4. According to available data, the Scandinavian nations are the least religious nations on earth (Zuckerman, “Atheism”, Society).

5. In the well-known study by Walster, Aronson and Abrahams, researchers found that, after exposing participants to testimonies by felons and prosecutors about whether the courts should (or should not) have more or less power to punish criminals, felons who argued that courts should have more power were more effective in persuading participants of their point of view than either felons who argued that the courts should have less power or prosecutors who argued that courts should have more power.

6. Numerous studies in the sociology of religion in the West point to the importance of parental socialization for religious belief and affiliation (Sherkat; Ozorak; Francis and Gibson) contra Judith Harris, who argues that peers have much more influence on an individual's thought and behavior. It is an open and interesting question whether the special importance of parents discussed by sociologists of religion would hold in hunter-gatherer societies, where children spend less time in the exclusive company of their immediate genetic kin.

7. Questions concerning parents or guardians included, among others: How frequently did your parent(s) attend religious services? Did your parent(s) fast or make other sacrifices for religious reasons? If yes, did they follow through with their fasting/sacrifices? To what extent did your parent(s) display emotion (e.g. elation, sadness) in response to religious ideas or in religious services? Questions concerning groups included: Did the leaders of this organization/congregation/camp make sacrifices such as celibacy, fasting, funding activities with their own money? To what extent did group members engage in charitable work together? To what extent did group members show emotion (e.g. elation, sadness) in services/meetings? (Readers interested in having a complete list of the questions and further details about the methodology may contact the author.)

8. Social psychologist Ziva Kunda has described motivated reasoning as the process by which motivation and desire affect reasoning through “reliance on a biased set of cognitive processes—that is strategies for accessing, constructing, and evaluating beliefs”. When motivation is to arrive at accurate beliefs, these biases are minimized. When motivation is to defend existing beliefs, cognitive processes are biased to deliver conclusions which are in line with these beliefs.

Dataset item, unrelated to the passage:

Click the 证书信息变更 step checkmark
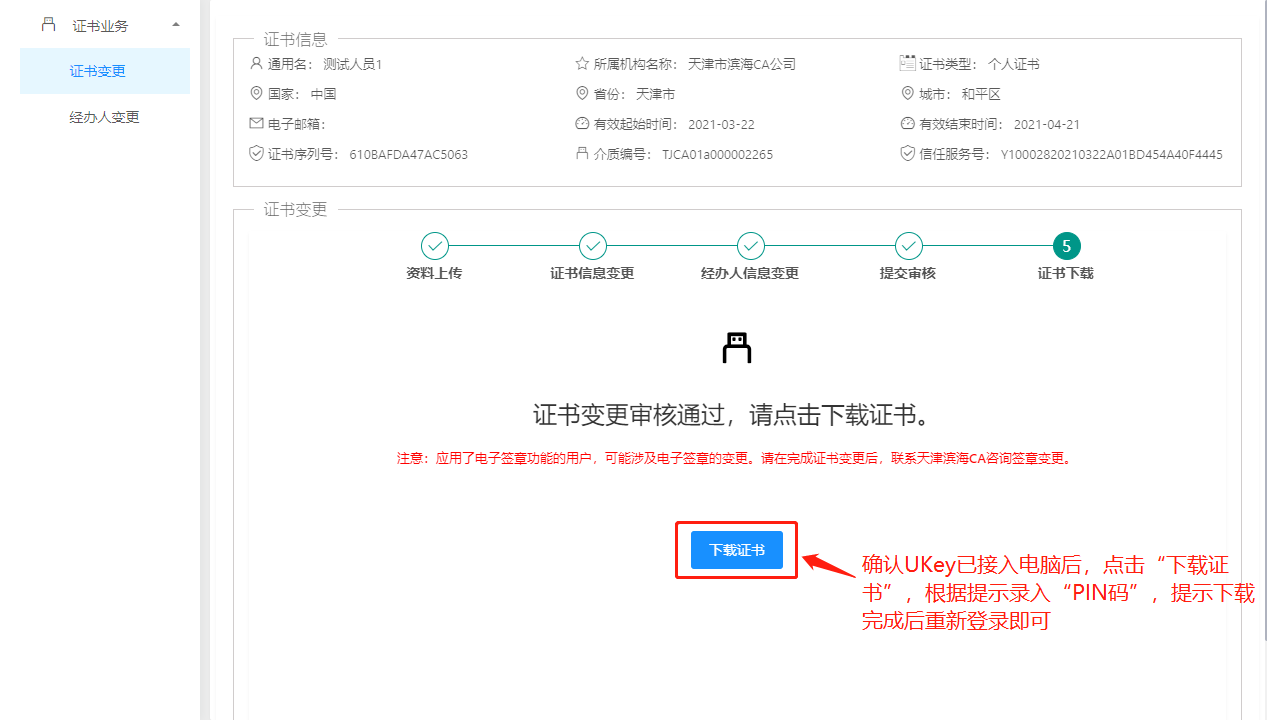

9. Different teams of experimental psychologists have come to similar results about the nature of threat and in-group commitment, whether the threat is conceived of as loss of personal control (Kay et al.) or an increase in uncertainty (Hogg, “Subjective”, “Self-categorization”, “Uncertainty”; van den Bos; van den Bos, Amejide and van Gorp).

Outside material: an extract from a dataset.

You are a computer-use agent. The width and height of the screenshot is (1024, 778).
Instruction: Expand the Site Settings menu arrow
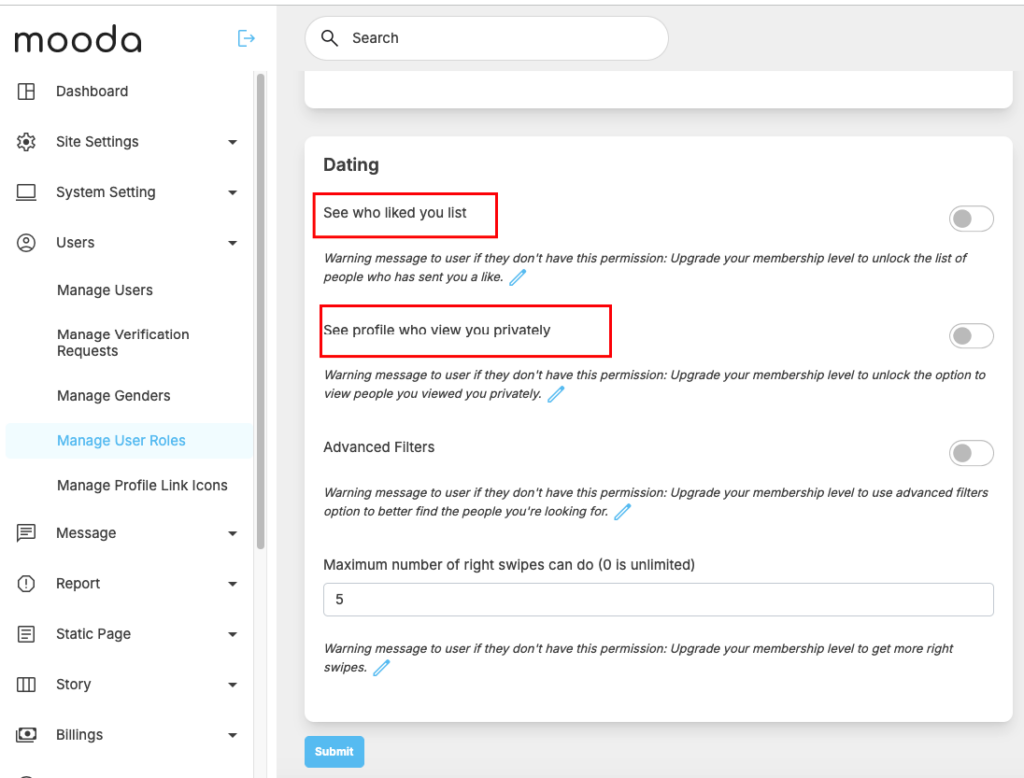(232, 142)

10. Many Israeli women regularly recite Psalms as part of their religious practices, although it is not mandated by Jewish law. According to Sosis's interview data, Israeli women view psalm recitation as one of the most important actions to take in order to improve matzav or ‘situation’ and, specifically, to protect themselves from a terrorist attack (“Pigeons”).

11. Some of the phenomena classified as ‘superstitious’ and as products of uncertainty mentioned here, including prayer and psalm recitation, might also be conceived of as ‘attachment’ behaviors. Lee Kirkpatrick and Peer Granqvist, Mario Mikulincer and Phillip Shaver have argued that individuals’ relationships with non-physical agents frequently constitute attachment relationships (Bowlby) and that, when threatened, individuals attempt to become close to the attachment figures through prayer and ritual.

12. Even commitment to secularism and atheism is relatively weak in Sweden and Denmark in comparison to the United States and the United Kingdom: while the majority are non-theistic, very few self-identify as ‘atheist’ or join specifically atheist organizations, seeing membership in such group as indicating an unattractively strong stance against religious beliefs and values.